Oh, yeah, and almost 100 other performing arts events
Hundreds of ticket buyers, current subscribers, donors and friends gathered in Overture Hall on April 8 for the official unveiling of the performing arts center’s 2019-20 season — and the big reveal of the dates for the Madison run of the smash hit Hamilton.
After official welcomes from Overture president and CEO Sandra Gajic and some singing and dancing from the talented teens who make up the Jerry Ensemble, Tim Sauers, vice president of programming and community engagement, introduced videos highlighting each ticketed event in the forthcoming brochure. He was dressed in a yellow shirt, suspenders, red tie and plaid shorts — turns out he was celebrating the only Wisconsin engagement for The SpongeBob Musical, which is part of the upcoming Broadway series.
But he had plenty of enthusiasm left over for all of the other, varied offerings, from Broadway revivals and the virtuoso, genre-bending musicians of Black Violin, to the juggling comedy group The Flying Karamazov Brothers and the live action version of the claymation holiday classic, Rudolph the Red-Nosed Reindeer: The Musical.
The big news, of course is that Lin-Manuel Miranda’s hip-hop masterpiece, Hamilton, will finally make its way to Madison — Nov. 19-Dec. 8 — four years after its stunning debut on Broadway. If you haven’t already ventured to New York or Chicago to see the musical about the “ten dollar founding father without a father” you can get your tickets now as part of a six-show subscription package, which ranges from $222 to $771 per person, depending on your seating preference. If you have already seen it … well, I think it’s even more amazing when you know the cast album by heart. For those who aren’t interested in investing in a whole package, there will also be single tickets available for every single performance of Hamilton’s three-week run, as well as a $10 ticket lottery, if you’re feeling lucky. Watch the Overture Center website and Facebook page for more information on how to enter.
Now, back to that absorbent yellow guy who lives in a pineapple under the sea. “Of all of the adaptations of movies and TV to come to the stage, SpongeBob may be the strangest,” Sauers admitted. “But it was also helmed by critically acclaimed Chicago director Tina Landau, so it’s really unconventional and creative, which may be why it was nominated for 12 Tony Awards.” “I loved the show,” he added. “I saw it three times on Broadway, and this season we’re the only venue in the state that will have it.”
Another big musical in the line-up has been recently revamped in an effort to make it more palatable for today’s audiences.

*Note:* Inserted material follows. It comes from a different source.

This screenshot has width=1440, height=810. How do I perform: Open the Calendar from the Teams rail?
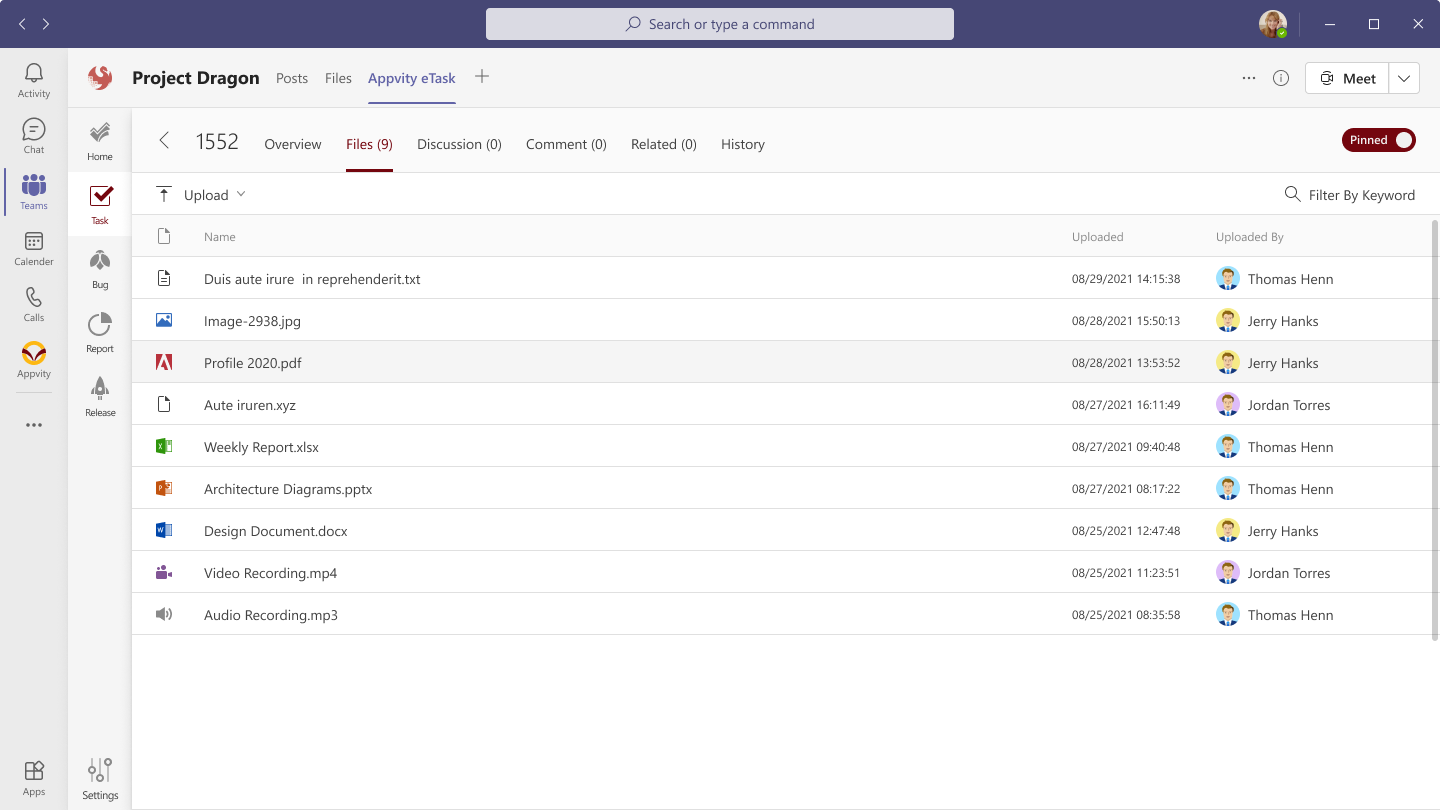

Bartlett Sher’s production of the classic My Fair Lady has been both lauded and criticized for reinterpreting the end of the show to make it follow its source material more closely — George Bernard Shaw’s Pygmalion. The original musical and film focus on the love story that blossoms between the upper-crust Professor Higgins and the “common guttersnipe” Eliza Doolittle. But contemporary audiences have found the relationship increasingly problematic. This production is an experiment in how far you can bend a classic to fit modern sensibilities.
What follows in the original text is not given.